ASSOTUTELA: MANDARE GLI ISPETTORI NON AUMENTA I LETTI «Un caso di cronaca che purtroppo non è una novità. La denuncia dell'assurda agonia di un uomo, malato di cancro in fase terminale, spirato nel pronto soccorso del San Camillo è solo la descrizione, arrivata alle cronache dei giornali, di una comune prassi». Lo dichiara il presidente di AssoTutela Michel Emi Maritato che spiega: «Da tempo denunciamo le condizioni inumane dei pronto soccorso cittadini, accentuate dal barbaro taglio di migliaia di posti letto, senza che nessuno intervenga a favore della tutela del diritto alla salute costituzionalmente garantito».

«Se una persona non può avere una fine dignitosa, evento che sovente si verifica al San Camillo come in molti altri pronti soccorsi di Roma, dobbiamo ringraziare la politica sanitaria del governo e, di rimando, delle regioni nessuna delle quali ha fatto appello all'articolo 32 per difendere la salute dei cittadini. E il ministro Lorenzin come risponde? Nel modo più ipocrita e inutile possibile: inviando gli ispettori al San Camillo. Sappia il ministro, che non è con la burocrazia che si risolve il problema. Il problema lo risolvi riaprendo gli ospedali».
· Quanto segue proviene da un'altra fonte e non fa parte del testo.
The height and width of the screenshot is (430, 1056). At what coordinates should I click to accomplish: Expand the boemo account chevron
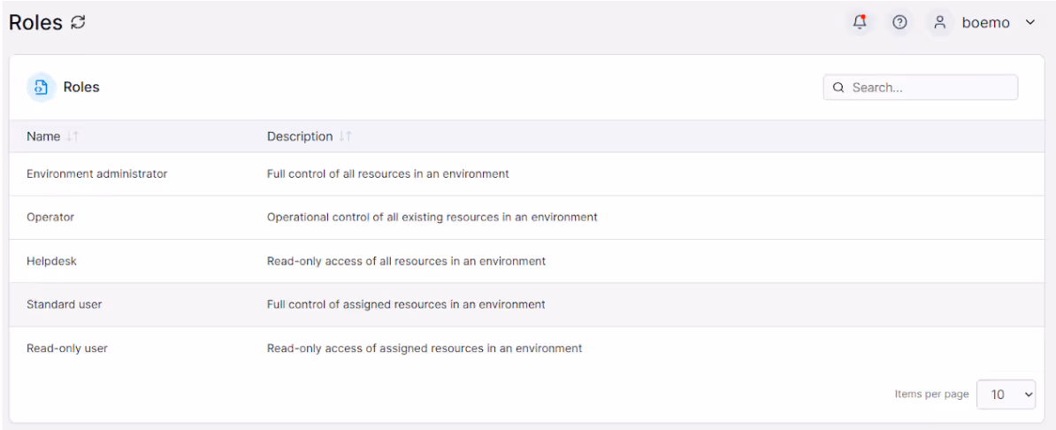click(x=1029, y=22)
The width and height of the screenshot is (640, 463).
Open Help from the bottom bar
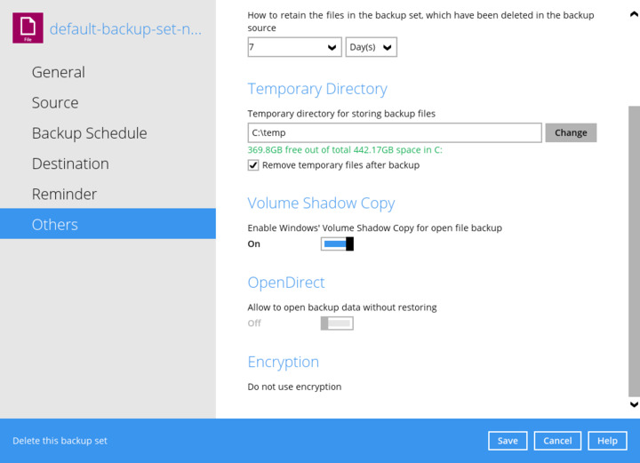tap(607, 441)
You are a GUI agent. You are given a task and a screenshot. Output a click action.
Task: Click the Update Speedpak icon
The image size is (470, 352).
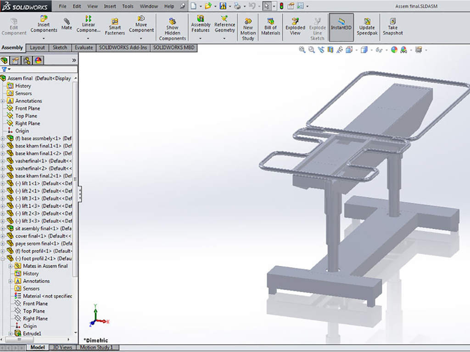[367, 27]
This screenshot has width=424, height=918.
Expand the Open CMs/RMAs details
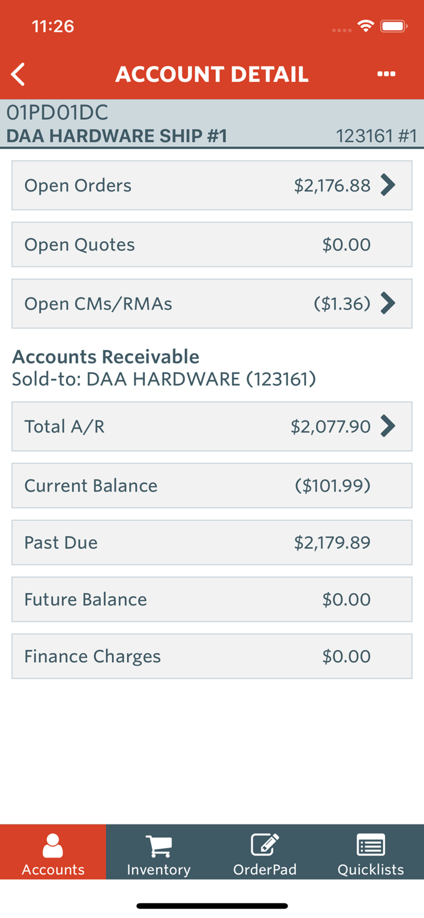tap(387, 303)
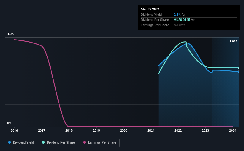Click the 2016 x-axis label

pyautogui.click(x=14, y=130)
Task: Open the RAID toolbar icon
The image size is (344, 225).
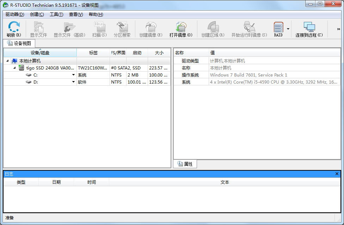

«È intollerabile che nell'ospedale di Monteverde si assista a un tale scempio mentre quello attiguo, il Forlanini, è stato svuotato, depredato, saccheggiato e ora, a cose fatte, è militarizzato e inutilizzato. E mentre il discusso palazzone della Regione Lazio si illumina di rosa per promuovere la prevenzione, aumentano i decessi in pronto soccorso, forse proprio per i letti tagliati in ospedale», chiosa Maritato.